Stated goal:
Present the lines of the listing below, from the line containing "Chemnitz (54, 514)" up to and including the line containing "Product Tags [tab] (175, 284)", as a JSON list of strings with one string per line, omitting blank lines.
━━━━━ Data supplied
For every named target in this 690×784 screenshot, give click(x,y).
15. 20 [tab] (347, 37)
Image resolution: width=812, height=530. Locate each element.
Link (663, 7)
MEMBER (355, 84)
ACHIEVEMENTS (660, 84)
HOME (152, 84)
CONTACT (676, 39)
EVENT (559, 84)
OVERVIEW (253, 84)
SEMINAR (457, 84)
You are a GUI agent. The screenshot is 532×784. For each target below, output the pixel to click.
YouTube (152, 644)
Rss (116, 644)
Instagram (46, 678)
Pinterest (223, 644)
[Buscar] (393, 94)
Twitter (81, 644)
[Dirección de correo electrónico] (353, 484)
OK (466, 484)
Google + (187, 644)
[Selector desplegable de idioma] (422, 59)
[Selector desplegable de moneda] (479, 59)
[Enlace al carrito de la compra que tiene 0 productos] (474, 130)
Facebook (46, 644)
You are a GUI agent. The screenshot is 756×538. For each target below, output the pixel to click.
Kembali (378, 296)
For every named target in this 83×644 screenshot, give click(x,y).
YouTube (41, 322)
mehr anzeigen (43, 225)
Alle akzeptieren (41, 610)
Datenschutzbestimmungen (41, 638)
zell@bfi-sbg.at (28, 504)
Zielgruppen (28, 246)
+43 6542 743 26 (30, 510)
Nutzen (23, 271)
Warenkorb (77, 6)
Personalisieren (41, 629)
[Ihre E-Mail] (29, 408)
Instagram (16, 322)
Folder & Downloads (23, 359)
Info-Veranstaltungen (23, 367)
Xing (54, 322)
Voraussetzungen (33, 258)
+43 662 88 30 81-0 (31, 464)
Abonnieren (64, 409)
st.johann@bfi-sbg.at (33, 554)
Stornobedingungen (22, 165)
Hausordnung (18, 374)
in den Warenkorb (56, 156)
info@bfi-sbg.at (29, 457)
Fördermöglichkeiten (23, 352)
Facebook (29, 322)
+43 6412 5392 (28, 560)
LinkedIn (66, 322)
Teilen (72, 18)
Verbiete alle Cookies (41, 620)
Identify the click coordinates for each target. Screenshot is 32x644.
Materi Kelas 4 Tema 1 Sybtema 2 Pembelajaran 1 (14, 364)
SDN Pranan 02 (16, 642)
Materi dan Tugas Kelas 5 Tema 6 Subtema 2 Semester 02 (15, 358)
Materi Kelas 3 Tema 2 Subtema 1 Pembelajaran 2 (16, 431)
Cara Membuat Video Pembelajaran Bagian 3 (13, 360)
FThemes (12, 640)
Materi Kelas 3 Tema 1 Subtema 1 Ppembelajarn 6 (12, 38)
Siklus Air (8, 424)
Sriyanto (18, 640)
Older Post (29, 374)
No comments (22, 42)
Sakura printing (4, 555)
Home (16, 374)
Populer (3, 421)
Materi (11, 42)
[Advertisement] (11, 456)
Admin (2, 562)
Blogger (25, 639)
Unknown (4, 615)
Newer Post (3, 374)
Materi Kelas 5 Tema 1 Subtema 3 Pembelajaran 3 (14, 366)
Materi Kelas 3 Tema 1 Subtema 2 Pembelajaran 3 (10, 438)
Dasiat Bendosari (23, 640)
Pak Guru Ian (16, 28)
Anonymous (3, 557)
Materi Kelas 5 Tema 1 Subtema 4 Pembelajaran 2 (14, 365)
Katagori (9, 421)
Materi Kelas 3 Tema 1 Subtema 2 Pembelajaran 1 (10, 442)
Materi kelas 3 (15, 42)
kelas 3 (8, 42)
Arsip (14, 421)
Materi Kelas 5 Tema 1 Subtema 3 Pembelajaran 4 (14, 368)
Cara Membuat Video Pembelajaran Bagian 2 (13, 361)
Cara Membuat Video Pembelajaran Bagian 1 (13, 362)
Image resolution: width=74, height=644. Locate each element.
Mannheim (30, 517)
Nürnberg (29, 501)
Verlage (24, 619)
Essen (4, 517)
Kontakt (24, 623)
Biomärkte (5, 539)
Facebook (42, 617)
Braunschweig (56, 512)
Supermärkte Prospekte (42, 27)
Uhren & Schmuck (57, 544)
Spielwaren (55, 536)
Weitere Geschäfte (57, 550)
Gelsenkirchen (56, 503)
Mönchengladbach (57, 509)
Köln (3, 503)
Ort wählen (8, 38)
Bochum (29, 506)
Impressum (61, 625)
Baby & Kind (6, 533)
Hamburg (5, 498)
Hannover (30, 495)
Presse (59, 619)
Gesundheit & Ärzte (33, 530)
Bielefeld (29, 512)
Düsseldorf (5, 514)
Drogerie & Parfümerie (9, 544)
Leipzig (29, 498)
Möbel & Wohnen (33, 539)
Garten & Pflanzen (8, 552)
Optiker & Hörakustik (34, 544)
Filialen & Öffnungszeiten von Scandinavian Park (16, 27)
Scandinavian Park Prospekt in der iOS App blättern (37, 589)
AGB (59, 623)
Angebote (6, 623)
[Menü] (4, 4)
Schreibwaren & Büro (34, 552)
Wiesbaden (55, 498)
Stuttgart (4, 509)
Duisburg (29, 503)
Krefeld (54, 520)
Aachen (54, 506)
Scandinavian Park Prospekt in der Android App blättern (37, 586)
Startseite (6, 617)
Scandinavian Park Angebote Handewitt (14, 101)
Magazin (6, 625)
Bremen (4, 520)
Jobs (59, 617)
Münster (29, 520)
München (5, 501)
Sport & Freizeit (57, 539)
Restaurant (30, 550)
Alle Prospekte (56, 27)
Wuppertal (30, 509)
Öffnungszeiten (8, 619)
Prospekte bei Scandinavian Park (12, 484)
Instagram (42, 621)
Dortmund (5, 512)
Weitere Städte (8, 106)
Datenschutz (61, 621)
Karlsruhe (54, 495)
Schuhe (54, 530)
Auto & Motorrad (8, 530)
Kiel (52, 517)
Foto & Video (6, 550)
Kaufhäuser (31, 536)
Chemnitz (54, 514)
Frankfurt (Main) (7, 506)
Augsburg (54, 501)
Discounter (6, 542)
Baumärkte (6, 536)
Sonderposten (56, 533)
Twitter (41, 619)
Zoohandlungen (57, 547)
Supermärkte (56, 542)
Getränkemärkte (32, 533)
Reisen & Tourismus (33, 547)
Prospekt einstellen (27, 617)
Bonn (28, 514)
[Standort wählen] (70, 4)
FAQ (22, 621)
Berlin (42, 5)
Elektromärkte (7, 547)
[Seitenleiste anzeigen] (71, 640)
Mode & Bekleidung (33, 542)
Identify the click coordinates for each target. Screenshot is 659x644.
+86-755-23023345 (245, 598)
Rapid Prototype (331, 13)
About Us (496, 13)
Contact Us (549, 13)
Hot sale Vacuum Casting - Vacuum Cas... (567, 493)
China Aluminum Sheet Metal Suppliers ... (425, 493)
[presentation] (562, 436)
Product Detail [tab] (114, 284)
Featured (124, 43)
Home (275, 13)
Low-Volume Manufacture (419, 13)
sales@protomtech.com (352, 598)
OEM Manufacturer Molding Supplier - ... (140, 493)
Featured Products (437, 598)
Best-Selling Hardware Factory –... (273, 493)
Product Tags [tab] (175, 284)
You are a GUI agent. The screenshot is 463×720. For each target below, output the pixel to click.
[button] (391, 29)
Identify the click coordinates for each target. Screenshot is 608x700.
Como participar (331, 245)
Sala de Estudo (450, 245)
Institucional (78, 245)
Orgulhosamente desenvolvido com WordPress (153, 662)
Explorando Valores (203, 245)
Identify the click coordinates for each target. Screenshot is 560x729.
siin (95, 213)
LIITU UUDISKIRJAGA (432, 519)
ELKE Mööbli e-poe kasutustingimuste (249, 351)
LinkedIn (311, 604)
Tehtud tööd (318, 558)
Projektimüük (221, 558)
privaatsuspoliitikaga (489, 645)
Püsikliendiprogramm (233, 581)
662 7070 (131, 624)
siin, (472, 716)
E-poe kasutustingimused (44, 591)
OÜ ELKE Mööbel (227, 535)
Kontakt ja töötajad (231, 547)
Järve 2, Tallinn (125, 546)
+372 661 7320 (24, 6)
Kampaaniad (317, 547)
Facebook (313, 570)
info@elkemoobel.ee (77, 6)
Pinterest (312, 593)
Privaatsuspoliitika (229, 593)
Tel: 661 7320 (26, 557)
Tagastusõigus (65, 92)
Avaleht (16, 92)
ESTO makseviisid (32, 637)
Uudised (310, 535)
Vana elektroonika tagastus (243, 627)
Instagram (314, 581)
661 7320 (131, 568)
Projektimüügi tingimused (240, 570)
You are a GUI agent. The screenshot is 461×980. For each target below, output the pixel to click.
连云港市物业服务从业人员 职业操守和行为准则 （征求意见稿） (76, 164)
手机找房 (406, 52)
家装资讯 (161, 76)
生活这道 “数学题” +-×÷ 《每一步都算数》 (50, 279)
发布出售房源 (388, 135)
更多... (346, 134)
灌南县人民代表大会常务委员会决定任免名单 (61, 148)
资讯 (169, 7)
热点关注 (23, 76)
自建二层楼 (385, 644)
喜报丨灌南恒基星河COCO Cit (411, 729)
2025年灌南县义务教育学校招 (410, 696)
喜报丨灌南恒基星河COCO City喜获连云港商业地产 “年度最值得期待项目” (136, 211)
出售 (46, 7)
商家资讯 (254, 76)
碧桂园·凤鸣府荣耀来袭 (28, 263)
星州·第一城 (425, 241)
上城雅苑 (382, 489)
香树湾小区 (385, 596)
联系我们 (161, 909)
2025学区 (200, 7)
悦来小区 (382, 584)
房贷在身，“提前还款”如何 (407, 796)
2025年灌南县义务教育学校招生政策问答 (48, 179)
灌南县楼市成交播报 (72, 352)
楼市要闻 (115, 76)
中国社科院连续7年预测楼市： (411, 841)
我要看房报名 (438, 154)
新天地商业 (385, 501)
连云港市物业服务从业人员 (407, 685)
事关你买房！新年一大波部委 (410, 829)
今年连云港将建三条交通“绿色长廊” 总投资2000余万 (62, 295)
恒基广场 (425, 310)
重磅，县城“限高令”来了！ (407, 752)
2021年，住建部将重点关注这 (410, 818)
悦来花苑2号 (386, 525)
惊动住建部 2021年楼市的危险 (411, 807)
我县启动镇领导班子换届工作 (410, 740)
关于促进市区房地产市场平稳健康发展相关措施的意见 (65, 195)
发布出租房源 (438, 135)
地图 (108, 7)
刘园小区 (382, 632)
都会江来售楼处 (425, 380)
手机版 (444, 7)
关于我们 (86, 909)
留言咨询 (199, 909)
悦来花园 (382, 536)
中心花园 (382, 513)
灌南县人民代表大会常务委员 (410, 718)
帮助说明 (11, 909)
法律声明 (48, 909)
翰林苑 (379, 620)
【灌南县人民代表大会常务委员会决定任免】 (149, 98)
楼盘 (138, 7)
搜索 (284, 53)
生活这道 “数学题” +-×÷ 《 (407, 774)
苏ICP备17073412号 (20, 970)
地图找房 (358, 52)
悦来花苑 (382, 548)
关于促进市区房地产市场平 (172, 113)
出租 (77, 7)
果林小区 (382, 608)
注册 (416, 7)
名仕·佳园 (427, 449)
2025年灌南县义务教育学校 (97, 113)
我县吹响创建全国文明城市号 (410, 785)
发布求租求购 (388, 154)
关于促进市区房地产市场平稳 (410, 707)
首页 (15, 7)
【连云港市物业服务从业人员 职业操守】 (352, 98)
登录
━━━━━━━━━━
Written answer:
[
  "Chemnitz (54, 514)",
  "Frankfurt (Main) (7, 506)",
  "Augsburg (54, 501)",
  "Discounter (6, 542)",
  "Baumärkte (6, 536)",
  "Sonderposten (56, 533)",
  "Twitter (41, 619)",
  "Zoohandlungen (57, 547)",
  "Supermärkte (56, 542)",
  "Getränkemärkte (32, 533)",
  "Reisen & Tourismus (33, 547)",
  "Prospekt einstellen (27, 617)",
  "Bonn (28, 514)",
  "[Standort wählen] (70, 4)",
  "FAQ (22, 621)",
  "Berlin (42, 5)",
  "Elektromärkte (7, 547)",
  "[Seitenleiste anzeigen] (71, 640)",
  "Mode & Bekleidung (33, 542)",
  "Identify the click coordinates for each target. Screenshot is 659x644.",
  "+86-755-23023345 (245, 598)",
  "Rapid Prototype (331, 13)",
  "About Us (496, 13)",
  "Contact Us (549, 13)",
  "Hot sale Vacuum Casting - Vacuum Cas... (567, 493)",
  "China Aluminum Sheet Metal Suppliers ... (425, 493)",
  "[presentation] (562, 436)",
  "Product Detail [tab] (114, 284)",
  "Featured (124, 43)",
  "Home (275, 13)",
  "Low-Volume Manufacture (419, 13)",
  "sales@protomtech.com (352, 598)",
  "OEM Manufacturer Molding Supplier - ... (140, 493)",
  "Featured Products (437, 598)",
  "Best-Selling Hardware Factory –... (273, 493)",
  "Product Tags [tab] (175, 284)"
]